Le 75ème Locarno Film Festival, qui vient de se terminer, a offert une grande diversité de courts en ce début août – ce qui n’est pas pour nous déplaire. L’expérimentation est un point-clé des animations présentes cette année en compétition internationale du côté des Pardi di Domani : il ne faut peut-être pas chercher le sens (il n’y aura souvent rien à trouver), mais se laisser emporter par les sons et les images.
Mini-mini-pokke no okina niwa de de Yoko Yuki fait l’effet d’un champignon hallucinogène. En coups de crayons nerveux et colorés, la jeune réalisatrice japonaise dessine un univers psychédélique, sorte de chaos où de petits personnages à la Keith Haring crient, chuchotent, chantent… L’image tremblotante participe davantage à cette folie, entrecoupée de cartons absurdes évoquant ou le fouillis (« une laitue explose sur le toit ») ou le paradis, le « Mahoroba », l’Arcadie japonaise.
Après s’être shooté avec ce court, il est temps de se coller à un tout autre registre, mélancolique et mystérieux, que propose la réalisatrice Sofia El Khyari (France, Portugal, Qatar, Maroc) dans L’ombre des papillons – qui, comme Yoko Yuki, a écrit le scénario et participé à la création graphique. Les deux courts-métrages font d’ailleurs partie de la sélection du concours international (Pardi di domani), tout en affichant un regard moderne – plus que singulier – dans le monde de l’animation.

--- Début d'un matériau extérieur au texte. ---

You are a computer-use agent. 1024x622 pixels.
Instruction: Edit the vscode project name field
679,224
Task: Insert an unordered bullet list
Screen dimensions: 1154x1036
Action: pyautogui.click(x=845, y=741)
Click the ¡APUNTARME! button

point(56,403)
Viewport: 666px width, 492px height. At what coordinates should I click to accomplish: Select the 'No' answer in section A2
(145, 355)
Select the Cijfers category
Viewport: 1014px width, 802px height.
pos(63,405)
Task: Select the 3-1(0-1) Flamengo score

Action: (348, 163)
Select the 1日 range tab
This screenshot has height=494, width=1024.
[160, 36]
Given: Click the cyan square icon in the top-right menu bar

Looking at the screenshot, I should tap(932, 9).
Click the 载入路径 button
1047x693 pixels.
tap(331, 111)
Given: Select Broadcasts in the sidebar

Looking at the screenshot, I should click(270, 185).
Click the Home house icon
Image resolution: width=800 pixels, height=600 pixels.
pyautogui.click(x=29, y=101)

L’atmosphère est néanmoins bien différente dans L’ombre des papillons : là, au milieu d’une forêt, une femme nue se met à rêver et s’imagine la présence de papillons colorés. Le court-métrage est un semblant de berceuse, avec des chants doux, abordant tout de même un côté perturbant – un papillon devient une langue dans l’oreille de la jeune femme. Le processus absurde du rêve, sans signification, pointant du doigt le désir sans jamais y toucher, est peut-être la spécificité à retenir de cette animation.
Du côté des documentaires, l’aspect social et politique est particulièrement marquant cette année, avec notamment Lopte de Gorana Jovanovic qui attire particulièrement notre attention. Après avoir réalisé d’autres courts (notamment la fiction Armadila, en 2020), la réalisatrice serbe se lance dans un projet documentaire, en nous faisant suivre un rassemblement de militaires venant des six anciennes républiques yougoslaves pour jouer au foot.
Cette réunion hautement symbolique – après les nombreuses guerres interethniques qui ont suivi la dislocation de la Yougoslavie dans les années 90, est dépeinte en plans fixes silencieux, dénués de commentaires ou d’explications. Le spectateur devient un observateur discret, qui assiste aux déplacements du groupe.
Le contexte politique complexe s’exprime par les différents drapeaux des anciennes nations yougoslaves répartis dans les villes traversées, la présence continuelle de militaires, mais surtout le choix des musiques : celle de la garde républicaine serbe, ou encore Zbogom, Kalifornijo de Miki Jevremovi, reprenant d’un ton morose le California Dreamin’ de The Mamas & The Papas (« I don’t know if I’ll return / Where are they sending us ? »). Excepté une voix s’élevant finalement contre les armes et les explosifs, le mutisme du court permet de montrer de façon presque mystique ce rassemblement autour du jeu, en interrogeant sur le lien entre sport et politique.